[Dataset items]

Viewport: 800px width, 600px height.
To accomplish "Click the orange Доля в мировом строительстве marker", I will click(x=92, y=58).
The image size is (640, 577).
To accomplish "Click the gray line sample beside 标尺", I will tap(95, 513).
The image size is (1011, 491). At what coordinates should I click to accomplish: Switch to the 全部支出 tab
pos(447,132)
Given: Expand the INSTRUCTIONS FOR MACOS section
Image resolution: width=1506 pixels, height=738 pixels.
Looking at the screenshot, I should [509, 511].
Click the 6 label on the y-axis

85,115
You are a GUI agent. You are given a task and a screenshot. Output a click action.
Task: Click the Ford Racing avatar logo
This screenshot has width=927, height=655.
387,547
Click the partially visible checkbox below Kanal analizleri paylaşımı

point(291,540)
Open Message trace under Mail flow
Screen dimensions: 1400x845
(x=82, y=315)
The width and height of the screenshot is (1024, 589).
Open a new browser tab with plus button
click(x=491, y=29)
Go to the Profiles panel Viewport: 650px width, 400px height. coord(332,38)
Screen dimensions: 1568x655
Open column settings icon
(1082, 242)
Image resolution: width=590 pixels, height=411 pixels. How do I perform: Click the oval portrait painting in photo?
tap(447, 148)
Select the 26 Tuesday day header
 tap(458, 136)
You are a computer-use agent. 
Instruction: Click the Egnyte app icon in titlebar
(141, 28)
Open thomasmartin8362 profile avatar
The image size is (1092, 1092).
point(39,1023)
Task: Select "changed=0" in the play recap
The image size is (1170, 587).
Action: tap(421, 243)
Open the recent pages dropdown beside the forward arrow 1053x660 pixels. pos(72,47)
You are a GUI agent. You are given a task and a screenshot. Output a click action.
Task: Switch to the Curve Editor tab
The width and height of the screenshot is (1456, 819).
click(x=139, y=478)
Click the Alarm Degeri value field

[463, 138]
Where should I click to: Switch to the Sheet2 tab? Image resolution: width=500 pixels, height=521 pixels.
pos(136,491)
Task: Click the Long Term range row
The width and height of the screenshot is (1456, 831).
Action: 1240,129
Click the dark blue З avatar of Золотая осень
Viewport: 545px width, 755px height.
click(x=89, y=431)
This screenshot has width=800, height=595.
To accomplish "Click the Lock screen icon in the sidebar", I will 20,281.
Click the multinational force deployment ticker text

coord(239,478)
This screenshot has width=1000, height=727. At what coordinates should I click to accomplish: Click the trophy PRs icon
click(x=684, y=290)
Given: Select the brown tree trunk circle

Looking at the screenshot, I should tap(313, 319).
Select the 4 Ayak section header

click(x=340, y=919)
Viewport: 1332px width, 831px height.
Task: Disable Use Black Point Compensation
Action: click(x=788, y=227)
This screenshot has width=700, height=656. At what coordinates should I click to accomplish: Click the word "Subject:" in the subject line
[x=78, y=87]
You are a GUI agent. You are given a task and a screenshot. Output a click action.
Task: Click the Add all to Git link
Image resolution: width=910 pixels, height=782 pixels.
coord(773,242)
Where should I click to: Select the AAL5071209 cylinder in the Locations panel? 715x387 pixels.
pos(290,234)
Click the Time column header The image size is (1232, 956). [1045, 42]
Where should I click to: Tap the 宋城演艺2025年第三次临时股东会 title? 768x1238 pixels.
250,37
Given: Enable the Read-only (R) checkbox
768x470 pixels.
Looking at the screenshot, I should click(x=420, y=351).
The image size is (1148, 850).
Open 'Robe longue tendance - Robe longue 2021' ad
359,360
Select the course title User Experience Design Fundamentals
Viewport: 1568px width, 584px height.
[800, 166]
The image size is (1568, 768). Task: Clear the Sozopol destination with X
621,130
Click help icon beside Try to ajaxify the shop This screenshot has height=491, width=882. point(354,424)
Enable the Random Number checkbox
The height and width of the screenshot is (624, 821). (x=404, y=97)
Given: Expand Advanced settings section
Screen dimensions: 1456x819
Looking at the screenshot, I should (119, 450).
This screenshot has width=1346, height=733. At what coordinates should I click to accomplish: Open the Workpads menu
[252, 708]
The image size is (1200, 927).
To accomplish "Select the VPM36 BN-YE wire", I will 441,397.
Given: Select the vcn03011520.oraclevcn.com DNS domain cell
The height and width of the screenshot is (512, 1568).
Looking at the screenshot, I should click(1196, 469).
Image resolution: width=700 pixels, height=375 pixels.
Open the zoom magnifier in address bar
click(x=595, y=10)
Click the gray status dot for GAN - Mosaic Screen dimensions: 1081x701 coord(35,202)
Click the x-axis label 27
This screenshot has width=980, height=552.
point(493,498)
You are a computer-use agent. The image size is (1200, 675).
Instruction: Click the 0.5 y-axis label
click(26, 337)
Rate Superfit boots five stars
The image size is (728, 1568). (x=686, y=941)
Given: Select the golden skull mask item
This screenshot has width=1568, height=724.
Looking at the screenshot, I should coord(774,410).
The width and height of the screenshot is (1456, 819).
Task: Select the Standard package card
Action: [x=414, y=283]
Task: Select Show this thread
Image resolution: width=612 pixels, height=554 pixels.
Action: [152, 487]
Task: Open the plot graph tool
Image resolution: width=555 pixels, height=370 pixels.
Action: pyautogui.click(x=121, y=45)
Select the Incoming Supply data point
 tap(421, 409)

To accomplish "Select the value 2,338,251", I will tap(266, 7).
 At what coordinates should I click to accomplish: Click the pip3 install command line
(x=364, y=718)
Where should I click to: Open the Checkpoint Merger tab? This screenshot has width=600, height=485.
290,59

* Directions
Please repeat all the records above exactly as they appear.

* Response to the task
Viewport: 800px width, 600px height.
To accomplish "Click the orange Доля в мировом строительстве marker", I will click(x=92, y=58).
The image size is (640, 577).
To accomplish "Click the gray line sample beside 标尺", I will tap(95, 513).
The image size is (1011, 491). At what coordinates should I click to accomplish: Switch to the 全部支出 tab
pos(447,132)
Given: Expand the INSTRUCTIONS FOR MACOS section
Image resolution: width=1506 pixels, height=738 pixels.
Looking at the screenshot, I should [509, 511].
Click the 6 label on the y-axis

85,115
You are a GUI agent. You are given a task and a screenshot. Output a click action.
Task: Click the Ford Racing avatar logo
This screenshot has width=927, height=655.
387,547
Click the partially visible checkbox below Kanal analizleri paylaşımı

point(291,540)
Open Message trace under Mail flow
Screen dimensions: 1400x845
(x=82, y=315)
The width and height of the screenshot is (1024, 589).
Open a new browser tab with plus button
click(x=491, y=29)
Go to the Profiles panel Viewport: 650px width, 400px height. coord(332,38)
Screen dimensions: 1568x655
Open column settings icon
(1082, 242)
Image resolution: width=590 pixels, height=411 pixels. How do I perform: Click the oval portrait painting in photo?
tap(447, 148)
Select the 26 Tuesday day header
 tap(458, 136)
You are a computer-use agent. 
Instruction: Click the Egnyte app icon in titlebar
(141, 28)
Open thomasmartin8362 profile avatar
The image size is (1092, 1092).
point(39,1023)
Task: Select "changed=0" in the play recap
The image size is (1170, 587).
Action: tap(421, 243)
Open the recent pages dropdown beside the forward arrow 1053x660 pixels. pos(72,47)
You are a GUI agent. You are given a task and a screenshot. Output a click action.
Task: Switch to the Curve Editor tab
The width and height of the screenshot is (1456, 819).
click(x=139, y=478)
Click the Alarm Degeri value field

[463, 138]
Where should I click to: Switch to the Sheet2 tab? Image resolution: width=500 pixels, height=521 pixels.
pos(136,491)
Task: Click the Long Term range row
The width and height of the screenshot is (1456, 831).
Action: 1240,129
Click the dark blue З avatar of Золотая осень
Viewport: 545px width, 755px height.
click(x=89, y=431)
This screenshot has width=800, height=595.
To accomplish "Click the Lock screen icon in the sidebar", I will 20,281.
Click the multinational force deployment ticker text

coord(239,478)
This screenshot has width=1000, height=727. At what coordinates should I click to accomplish: Click the trophy PRs icon
click(x=684, y=290)
Given: Select the brown tree trunk circle

Looking at the screenshot, I should tap(313, 319).
Select the 4 Ayak section header

click(x=340, y=919)
Viewport: 1332px width, 831px height.
Task: Disable Use Black Point Compensation
Action: click(x=788, y=227)
This screenshot has width=700, height=656. At what coordinates should I click to accomplish: Click the word "Subject:" in the subject line
[x=78, y=87]
You are a GUI agent. You are given a task and a screenshot. Output a click action.
Task: Click the Add all to Git link
Image resolution: width=910 pixels, height=782 pixels.
coord(773,242)
Where should I click to: Select the AAL5071209 cylinder in the Locations panel? 715x387 pixels.
pos(290,234)
Click the Time column header The image size is (1232, 956). [1045, 42]
Where should I click to: Tap the 宋城演艺2025年第三次临时股东会 title? 768x1238 pixels.
250,37
Given: Enable the Read-only (R) checkbox
768x470 pixels.
Looking at the screenshot, I should click(x=420, y=351).
The image size is (1148, 850).
Open 'Robe longue tendance - Robe longue 2021' ad
359,360
Select the course title User Experience Design Fundamentals
Viewport: 1568px width, 584px height.
[800, 166]
The image size is (1568, 768). Task: Clear the Sozopol destination with X
621,130
Click help icon beside Try to ajaxify the shop This screenshot has height=491, width=882. point(354,424)
Enable the Random Number checkbox
The height and width of the screenshot is (624, 821). (x=404, y=97)
Given: Expand Advanced settings section
Screen dimensions: 1456x819
Looking at the screenshot, I should (119, 450).
This screenshot has width=1346, height=733. At what coordinates should I click to accomplish: Open the Workpads menu
[252, 708]
The image size is (1200, 927).
To accomplish "Select the VPM36 BN-YE wire", I will 441,397.
Given: Select the vcn03011520.oraclevcn.com DNS domain cell
The height and width of the screenshot is (512, 1568).
Looking at the screenshot, I should click(1196, 469).
Image resolution: width=700 pixels, height=375 pixels.
Open the zoom magnifier in address bar
click(x=595, y=10)
Click the gray status dot for GAN - Mosaic Screen dimensions: 1081x701 coord(35,202)
Click the x-axis label 27
This screenshot has width=980, height=552.
point(493,498)
You are a computer-use agent. The image size is (1200, 675).
Instruction: Click the 0.5 y-axis label
click(26, 337)
Rate Superfit boots five stars
The image size is (728, 1568). (x=686, y=941)
Given: Select the golden skull mask item
This screenshot has width=1568, height=724.
Looking at the screenshot, I should coord(774,410).
The width and height of the screenshot is (1456, 819).
Task: Select the Standard package card
Action: [x=414, y=283]
Task: Select Show this thread
Image resolution: width=612 pixels, height=554 pixels.
Action: [152, 487]
Task: Open the plot graph tool
Image resolution: width=555 pixels, height=370 pixels.
Action: pyautogui.click(x=121, y=45)
Select the Incoming Supply data point
 tap(421, 409)

To accomplish "Select the value 2,338,251", I will tap(266, 7).
 At what coordinates should I click to accomplish: Click the pip3 install command line
(x=364, y=718)
Where should I click to: Open the Checkpoint Merger tab? This screenshot has width=600, height=485.
290,59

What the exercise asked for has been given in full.